(DATA RECORDS begins)

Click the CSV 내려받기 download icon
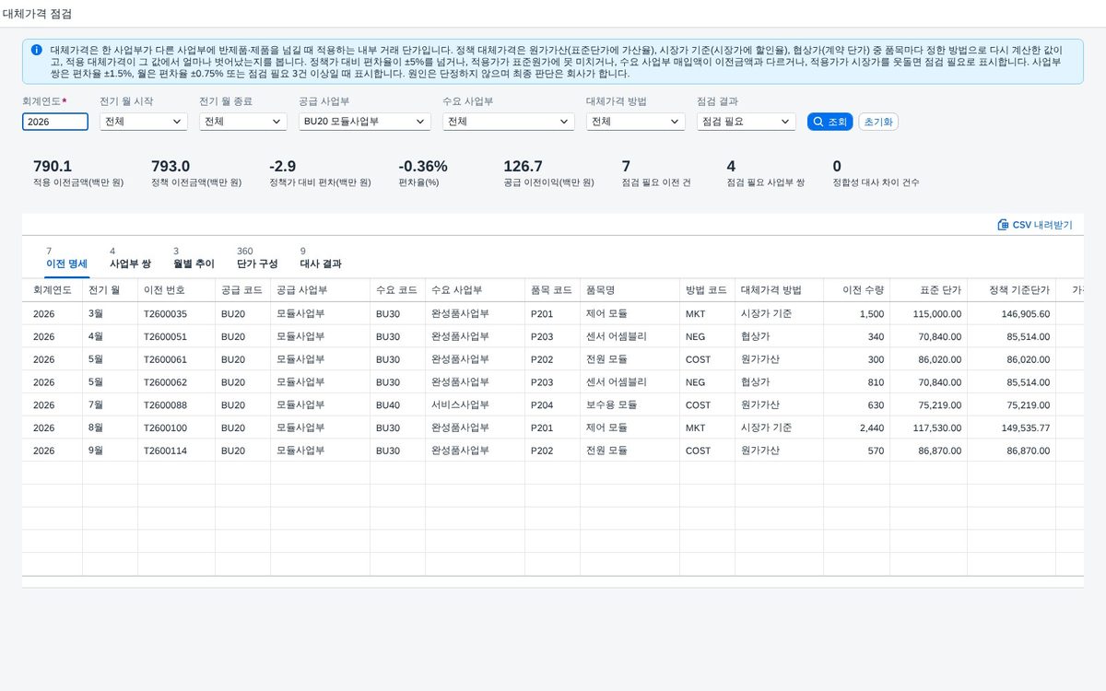Image resolution: width=1106 pixels, height=691 pixels. [1003, 225]
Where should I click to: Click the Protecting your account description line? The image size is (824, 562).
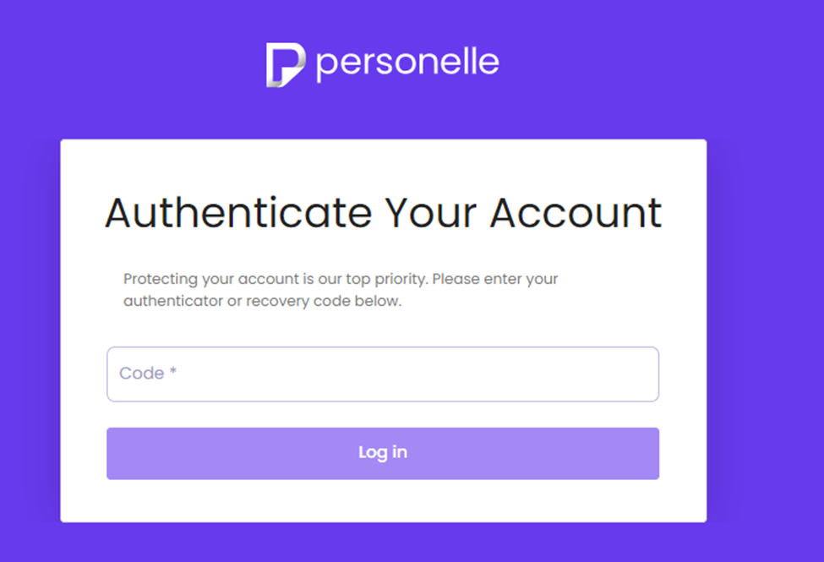tap(341, 279)
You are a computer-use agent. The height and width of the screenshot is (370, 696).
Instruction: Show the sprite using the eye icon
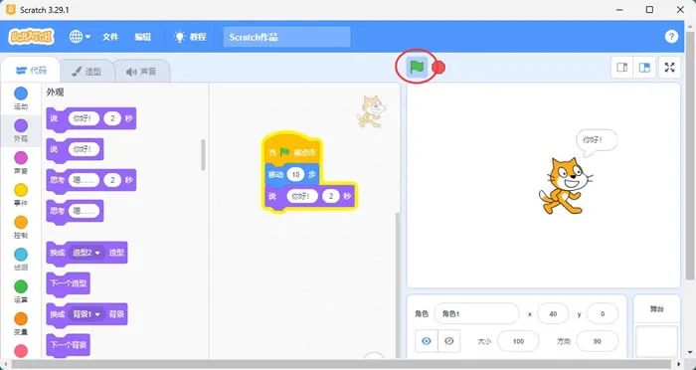pyautogui.click(x=427, y=341)
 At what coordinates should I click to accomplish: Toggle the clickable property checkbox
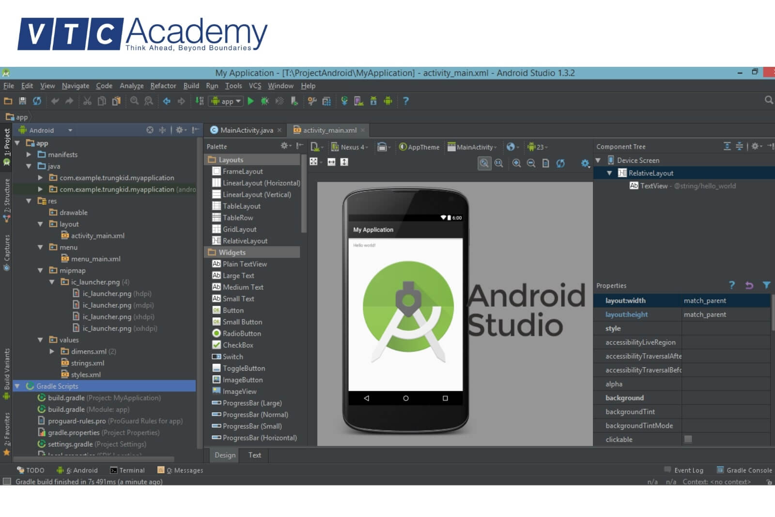coord(688,439)
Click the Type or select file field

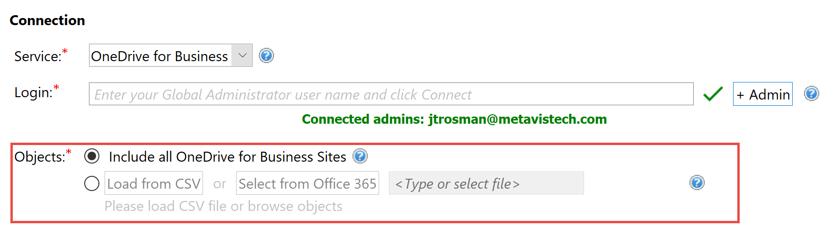pos(486,183)
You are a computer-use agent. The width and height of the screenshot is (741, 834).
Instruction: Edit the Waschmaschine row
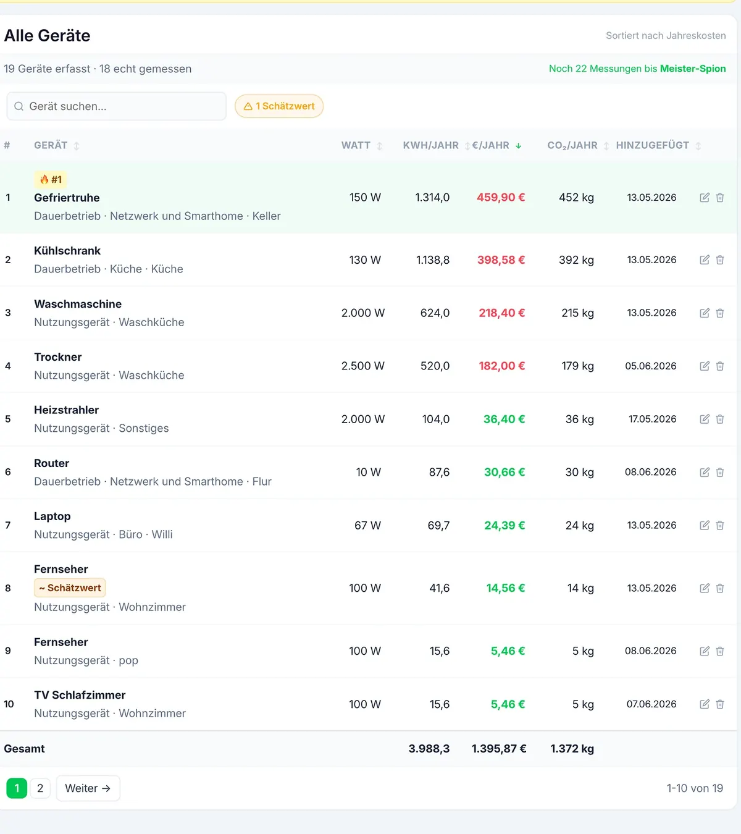tap(705, 313)
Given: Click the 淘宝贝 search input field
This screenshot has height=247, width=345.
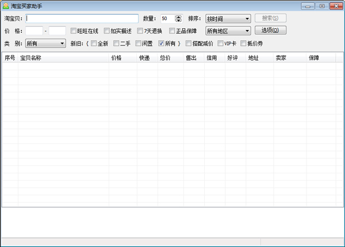Looking at the screenshot, I should pyautogui.click(x=82, y=18).
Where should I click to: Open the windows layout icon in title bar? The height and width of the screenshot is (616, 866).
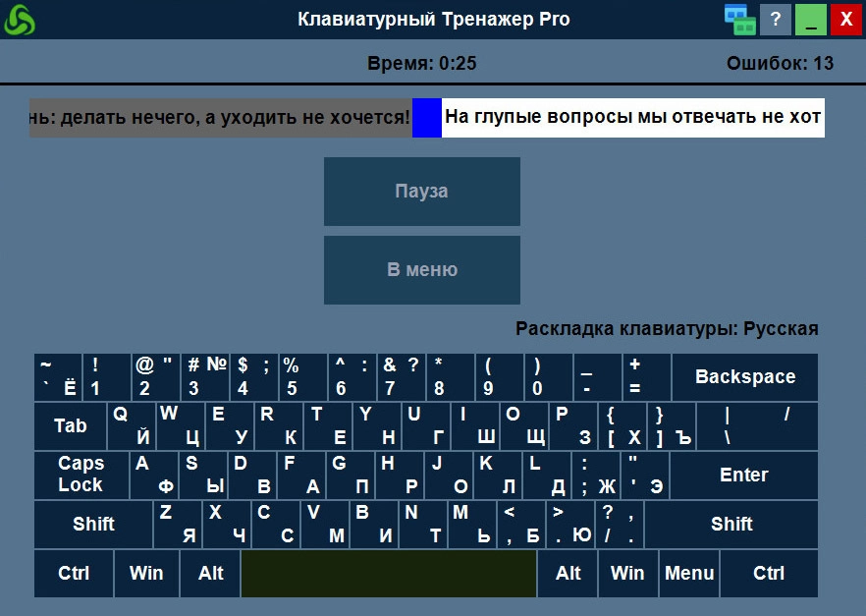[740, 20]
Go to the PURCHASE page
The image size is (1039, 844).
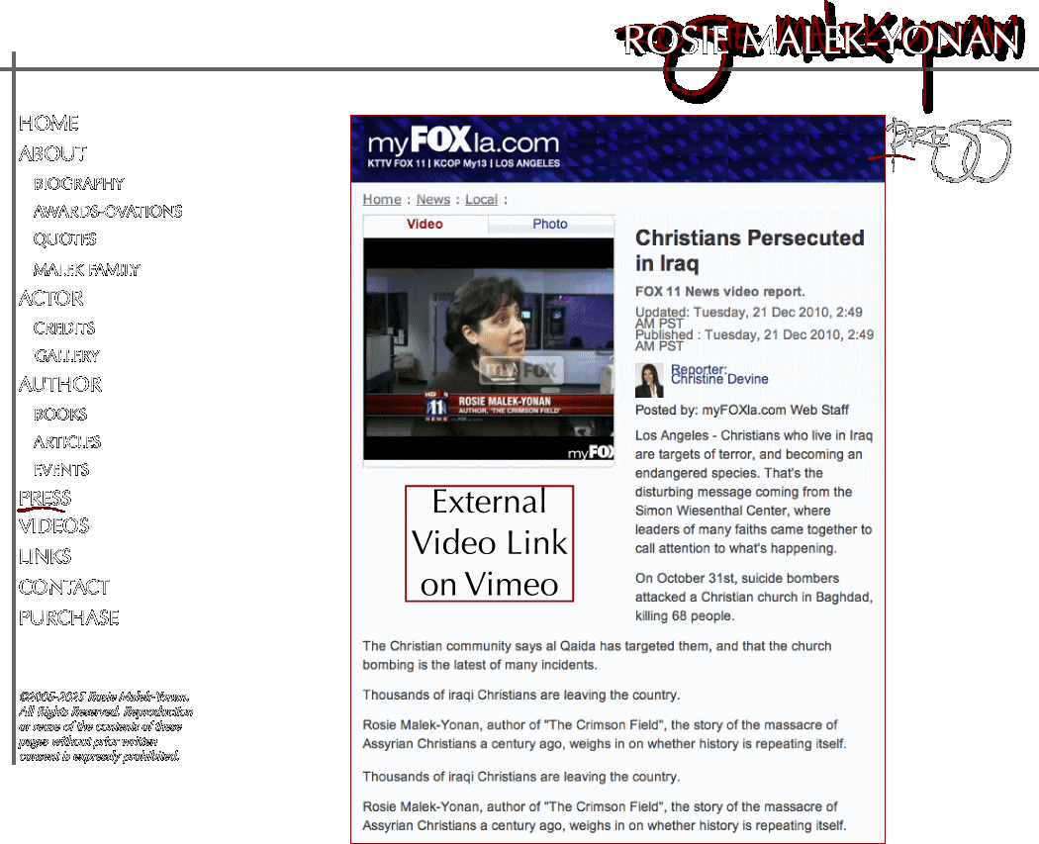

(DATA RECORDS ends)

§ TASK:
Once you have counted the lines of the data that contain the word "computer", please reply with that number alone.

§ RESPONSE TO THIS EXERCISE:
2